575. It is obligatory on the son to provide for the parents.
576. It is obligatory on the father to provide for the child, male as well as female.
577. The obligation of providing for a person who is closely related to you is conditional on him being poor, in the sense that he does not have the basic necessities of life like bread, food, clothing, bedding, comforter, shelter, etc.
578. In Islamic law, there is no fixed amount for providing to those who are closely related to you. What is obligatory is to provide whatever is needed to sustain them, i.e. bread, food, clothing, shelter, and other things in line with his status as well as the standard of living for that place and time.
579. If a person who is obliged to provide for the needs of his close relation refuses to provide [e.g., a husband refuses to provide for his wife], it is permissible for the one who has the right to force him to do so, even by resorting to the courts.
If it is not possible to force him to provide maintenance and he has some wealth [that is easily accessible], the person who has the right can take the rightful amount from it after seeking the permission of the mujtahid.

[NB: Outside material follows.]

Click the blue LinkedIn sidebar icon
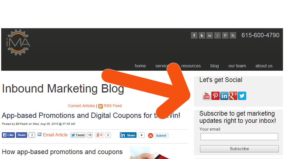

[And if the wealth of that person who must provide maintenance is not easily accessible], the person who has the right can take out a loan in the name of the first person with the permission of the mujtahid. In this case, that first person will become liable to pay the loan back. If it is not possible to have recourse to the mujtahid, he should resort to some just [morally upright] believers and take out a loan in the name of the first person who shall then be obliged to repay it.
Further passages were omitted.